>> BEGIN SOURCE DOCUMENT
A basic distinction must be made between two “generations” of tophets. On the one hand, there are those founded between 800 and the fourth century bce: Carthage, Sulci, Motya, Tharros, Bithia, perhaps Malta, Sousse, Nora, Cagliari, Monte Sirai (in approximately chronological order of their foundation), whose patron was Baal Hammon (together with Tinnit only at Carthage); the earliest of these aforementioned sanctuaries (i.e., Carthage, Sulci, Motya and Tharros) were founded by Levantine Phoenicians almost at the same time as their respective cities. On the other hand, there are the North African tophets, founded under direct or indirect (posthumous) Carthaginian influence starting from the fourth–third centuries bce: El-Hofra/Constantine, Médeina/Althiburos, Maktar, Mididi, Teboursouk, Guelma, Sabratha, and many others; these continued to be active also after the fall of the Punic metropolis (146 bce), but their existence ceased in the late second or early third century ce, when they generally became sanctuaries dedicated to the god Saturn and his bride Caelestis, the Latin heirs of Baal Hammon and Tinnit.

  The territorial location of the tophet is always related to the urban planning of the settlement: it is liminal to the settlement, and its area is never displaced, although it can be enlarged or partially restructured. Interestingly, tophets have been found in settlements destined to become important urban centers and to act as “landmarks” for other minor centers and whole regions.

  The characteristic findings of the tophet are urns and stelae. The urns (the true object of the offerings) contain the cremated bones of children (generally, newborn or very young), animals (lambs and kids, also very young) or both together; they are the basic elements in these sanctuaries and cannot be displaced. The stelae, inscribed or blank, appear chronologically later and can be displaced or reutilized.

  Even today, some scholars claim that no real human sacrifice was performed in the tophet, but that it was a special necropolis used to receive children who had died of natural causes. In fact, both direct—strictly archaeological, epigraphic, osteological (Melchiorri 2013)—and indirect sources—biblical and Classical texts—consistently indicate the bloody nature of the sacrifices and the function of the victims as offerings, children and animals alike. According to the votive—and never funerary—nature of all the dedications inscribed on the markers, expressing joy and gratitude to the gods, and an important series of other clues, the sacrificial interpretation emerges as the most plausible, even though many other aspects of the phenomenon remain to be clarified.

  In essence, the tophet was the sacred place where worshippers performed rites related to the fulfilment of vows concerning severe individual or collective crises (personal/family health, assistance in a journey, in war, famine, epidemic, problems of offspring; our sources give many possible reasons for this and others are theoretically also probable). In exchange for divine favor, they promised to offer the gods what was most precious to them: a son or a daughter.
>> END SOURCE DOCUMENT
= WORK TO DO =
a - Answer these questions using the passage on tophets:
(i) In what year did the Punic metropolis fall?
(ii) What two kinds of findings are characteristic of the tophet?
(iii) What animals' cremated bones can the urns contain?
b - Output the stretch of the passage on tophets from "The territorial location" through "displaced or reutilized.".
c - List the earliest tophet sanctuaries that, according to the passage on tophets, were founded by Levantine Phoenicians.
>> BEGIN SUPPLIED DATA
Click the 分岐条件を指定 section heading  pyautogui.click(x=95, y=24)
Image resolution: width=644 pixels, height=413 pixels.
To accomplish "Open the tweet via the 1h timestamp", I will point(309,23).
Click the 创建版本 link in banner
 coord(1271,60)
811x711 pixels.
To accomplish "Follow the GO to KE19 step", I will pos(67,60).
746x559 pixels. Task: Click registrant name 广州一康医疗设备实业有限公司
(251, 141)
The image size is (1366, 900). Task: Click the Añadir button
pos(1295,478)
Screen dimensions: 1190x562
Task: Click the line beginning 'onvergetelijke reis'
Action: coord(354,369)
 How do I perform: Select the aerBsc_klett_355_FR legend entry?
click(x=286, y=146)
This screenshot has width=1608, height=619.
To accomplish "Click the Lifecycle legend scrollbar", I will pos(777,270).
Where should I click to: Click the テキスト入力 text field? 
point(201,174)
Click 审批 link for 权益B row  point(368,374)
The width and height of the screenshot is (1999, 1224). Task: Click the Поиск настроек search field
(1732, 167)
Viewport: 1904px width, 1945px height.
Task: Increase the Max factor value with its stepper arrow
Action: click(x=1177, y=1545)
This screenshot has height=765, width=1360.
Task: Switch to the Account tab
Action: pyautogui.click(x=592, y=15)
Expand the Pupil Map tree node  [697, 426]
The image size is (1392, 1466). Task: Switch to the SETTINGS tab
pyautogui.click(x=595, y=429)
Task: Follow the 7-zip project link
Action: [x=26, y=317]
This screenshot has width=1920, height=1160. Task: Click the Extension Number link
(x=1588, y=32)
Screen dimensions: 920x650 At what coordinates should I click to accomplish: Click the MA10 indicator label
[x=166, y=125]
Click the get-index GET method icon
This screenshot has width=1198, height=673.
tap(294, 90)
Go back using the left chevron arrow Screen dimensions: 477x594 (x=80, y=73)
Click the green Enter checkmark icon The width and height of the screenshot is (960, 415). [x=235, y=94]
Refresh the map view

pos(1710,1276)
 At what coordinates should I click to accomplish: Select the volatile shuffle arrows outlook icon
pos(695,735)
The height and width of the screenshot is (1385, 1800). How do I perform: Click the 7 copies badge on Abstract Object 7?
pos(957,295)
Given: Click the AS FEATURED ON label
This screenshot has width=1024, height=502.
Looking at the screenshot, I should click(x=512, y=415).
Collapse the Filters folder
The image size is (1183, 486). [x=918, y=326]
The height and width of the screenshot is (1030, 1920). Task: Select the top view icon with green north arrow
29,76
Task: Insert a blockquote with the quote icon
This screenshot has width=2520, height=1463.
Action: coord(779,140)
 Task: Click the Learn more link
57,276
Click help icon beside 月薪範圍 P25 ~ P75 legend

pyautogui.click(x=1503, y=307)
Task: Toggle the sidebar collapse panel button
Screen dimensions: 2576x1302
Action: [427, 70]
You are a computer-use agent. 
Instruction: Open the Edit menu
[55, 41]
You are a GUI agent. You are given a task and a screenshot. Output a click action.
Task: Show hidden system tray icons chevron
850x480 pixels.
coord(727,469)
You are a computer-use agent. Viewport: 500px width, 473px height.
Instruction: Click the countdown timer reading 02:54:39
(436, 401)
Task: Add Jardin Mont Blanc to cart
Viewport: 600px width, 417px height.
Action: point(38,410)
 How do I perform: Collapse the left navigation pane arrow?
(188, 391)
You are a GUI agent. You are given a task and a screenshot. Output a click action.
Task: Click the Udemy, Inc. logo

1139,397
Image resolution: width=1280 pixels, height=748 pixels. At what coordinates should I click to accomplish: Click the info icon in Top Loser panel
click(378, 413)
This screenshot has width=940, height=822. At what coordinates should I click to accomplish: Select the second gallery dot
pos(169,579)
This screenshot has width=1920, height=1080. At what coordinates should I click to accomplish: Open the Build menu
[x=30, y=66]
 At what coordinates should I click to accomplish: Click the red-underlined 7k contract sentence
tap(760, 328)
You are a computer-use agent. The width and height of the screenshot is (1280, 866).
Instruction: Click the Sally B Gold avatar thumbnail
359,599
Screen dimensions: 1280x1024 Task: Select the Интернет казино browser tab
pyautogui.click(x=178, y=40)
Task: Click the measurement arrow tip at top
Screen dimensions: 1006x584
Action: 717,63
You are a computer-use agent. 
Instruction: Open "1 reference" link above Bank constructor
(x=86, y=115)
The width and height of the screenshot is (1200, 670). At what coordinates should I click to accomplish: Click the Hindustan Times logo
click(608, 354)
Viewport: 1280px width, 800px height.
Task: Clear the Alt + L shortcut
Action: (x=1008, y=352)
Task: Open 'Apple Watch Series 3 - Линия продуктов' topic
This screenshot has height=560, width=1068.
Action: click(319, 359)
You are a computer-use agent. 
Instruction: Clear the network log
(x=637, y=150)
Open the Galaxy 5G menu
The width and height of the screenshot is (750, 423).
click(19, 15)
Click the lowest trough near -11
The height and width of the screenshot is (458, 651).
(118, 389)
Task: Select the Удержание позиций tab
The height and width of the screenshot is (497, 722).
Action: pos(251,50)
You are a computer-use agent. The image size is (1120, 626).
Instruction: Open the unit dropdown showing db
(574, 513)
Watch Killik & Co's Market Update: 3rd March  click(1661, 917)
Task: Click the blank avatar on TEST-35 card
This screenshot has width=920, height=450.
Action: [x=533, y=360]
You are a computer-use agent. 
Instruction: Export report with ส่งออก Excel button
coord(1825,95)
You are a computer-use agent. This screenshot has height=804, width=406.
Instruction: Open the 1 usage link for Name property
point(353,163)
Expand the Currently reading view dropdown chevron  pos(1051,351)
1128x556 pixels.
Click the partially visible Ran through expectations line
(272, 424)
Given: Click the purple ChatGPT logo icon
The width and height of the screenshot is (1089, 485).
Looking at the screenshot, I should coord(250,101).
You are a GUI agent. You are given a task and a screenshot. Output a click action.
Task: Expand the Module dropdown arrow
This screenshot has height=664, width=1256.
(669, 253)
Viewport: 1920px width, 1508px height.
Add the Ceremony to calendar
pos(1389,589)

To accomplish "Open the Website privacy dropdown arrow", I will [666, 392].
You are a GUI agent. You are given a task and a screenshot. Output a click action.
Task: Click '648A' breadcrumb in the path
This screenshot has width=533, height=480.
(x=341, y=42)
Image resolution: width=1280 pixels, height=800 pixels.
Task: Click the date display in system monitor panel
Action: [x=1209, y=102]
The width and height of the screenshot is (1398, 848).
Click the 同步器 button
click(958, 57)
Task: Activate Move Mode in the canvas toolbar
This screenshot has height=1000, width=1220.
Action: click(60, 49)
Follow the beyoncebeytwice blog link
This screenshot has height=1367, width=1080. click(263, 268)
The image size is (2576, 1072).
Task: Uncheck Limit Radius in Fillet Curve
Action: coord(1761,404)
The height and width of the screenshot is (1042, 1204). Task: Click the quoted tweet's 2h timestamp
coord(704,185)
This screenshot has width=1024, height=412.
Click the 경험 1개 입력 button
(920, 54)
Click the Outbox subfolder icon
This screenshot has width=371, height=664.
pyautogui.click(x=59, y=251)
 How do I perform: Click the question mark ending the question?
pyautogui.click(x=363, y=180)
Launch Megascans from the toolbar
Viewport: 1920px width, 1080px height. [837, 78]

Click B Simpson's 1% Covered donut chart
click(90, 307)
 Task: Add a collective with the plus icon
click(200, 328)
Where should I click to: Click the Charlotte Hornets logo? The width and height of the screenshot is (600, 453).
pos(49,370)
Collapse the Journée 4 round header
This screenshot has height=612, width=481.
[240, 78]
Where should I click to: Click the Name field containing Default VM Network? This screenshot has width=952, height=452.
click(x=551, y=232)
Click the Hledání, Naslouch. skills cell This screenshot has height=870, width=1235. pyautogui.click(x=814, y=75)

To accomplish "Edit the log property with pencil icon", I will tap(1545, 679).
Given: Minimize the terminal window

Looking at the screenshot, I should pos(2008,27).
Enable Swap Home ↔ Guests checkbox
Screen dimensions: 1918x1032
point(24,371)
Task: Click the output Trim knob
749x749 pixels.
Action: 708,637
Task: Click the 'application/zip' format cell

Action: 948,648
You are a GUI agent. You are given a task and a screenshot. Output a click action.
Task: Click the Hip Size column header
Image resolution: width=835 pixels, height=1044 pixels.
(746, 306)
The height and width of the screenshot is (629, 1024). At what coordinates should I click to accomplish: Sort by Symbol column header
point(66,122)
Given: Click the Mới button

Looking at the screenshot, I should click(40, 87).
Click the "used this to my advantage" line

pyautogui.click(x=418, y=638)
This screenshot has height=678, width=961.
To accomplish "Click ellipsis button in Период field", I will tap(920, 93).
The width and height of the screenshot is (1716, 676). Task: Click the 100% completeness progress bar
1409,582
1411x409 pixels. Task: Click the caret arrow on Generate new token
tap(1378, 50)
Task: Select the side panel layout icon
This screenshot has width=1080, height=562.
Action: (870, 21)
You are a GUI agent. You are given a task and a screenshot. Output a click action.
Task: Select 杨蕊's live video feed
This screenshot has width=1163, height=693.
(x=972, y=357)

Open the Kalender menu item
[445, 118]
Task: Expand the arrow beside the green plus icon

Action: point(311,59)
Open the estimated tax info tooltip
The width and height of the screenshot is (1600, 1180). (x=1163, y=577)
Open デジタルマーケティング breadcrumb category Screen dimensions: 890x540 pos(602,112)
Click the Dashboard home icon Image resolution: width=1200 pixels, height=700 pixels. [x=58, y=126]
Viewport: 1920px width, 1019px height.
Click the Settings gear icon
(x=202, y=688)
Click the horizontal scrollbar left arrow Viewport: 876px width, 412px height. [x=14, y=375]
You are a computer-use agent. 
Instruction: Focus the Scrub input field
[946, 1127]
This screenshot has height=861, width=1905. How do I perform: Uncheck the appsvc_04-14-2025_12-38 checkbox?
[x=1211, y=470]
>> END SUPPLIED DATA
= WORKED SOLUTIONS =
a -
(i) 146 bce
(ii) Urns and stelae
(iii) Lambs and kids

b -
The territorial location of the tophet is always related to the urban planning of the settlement: it is liminal to the settlement, and its area is never displaced, although it can be enlarged or partially restructured. Interestingly, tophets have been found in settlements destined to become important urban centers and to act as “landmarks” for other minor centers and whole regions.

  The characteristic findings of the tophet are urns and stelae. The urns (the true object of the offerings) contain the cremated bones of children (generally, newborn or very young), animals (lambs and kids, also very young) or both together; they are the basic elements in these sanctuaries and cannot be displaced. The stelae, inscribed or blank, appear chronologically later and can be displaced or reutilized.

c - Carthage, Sulci, Motya, Tharros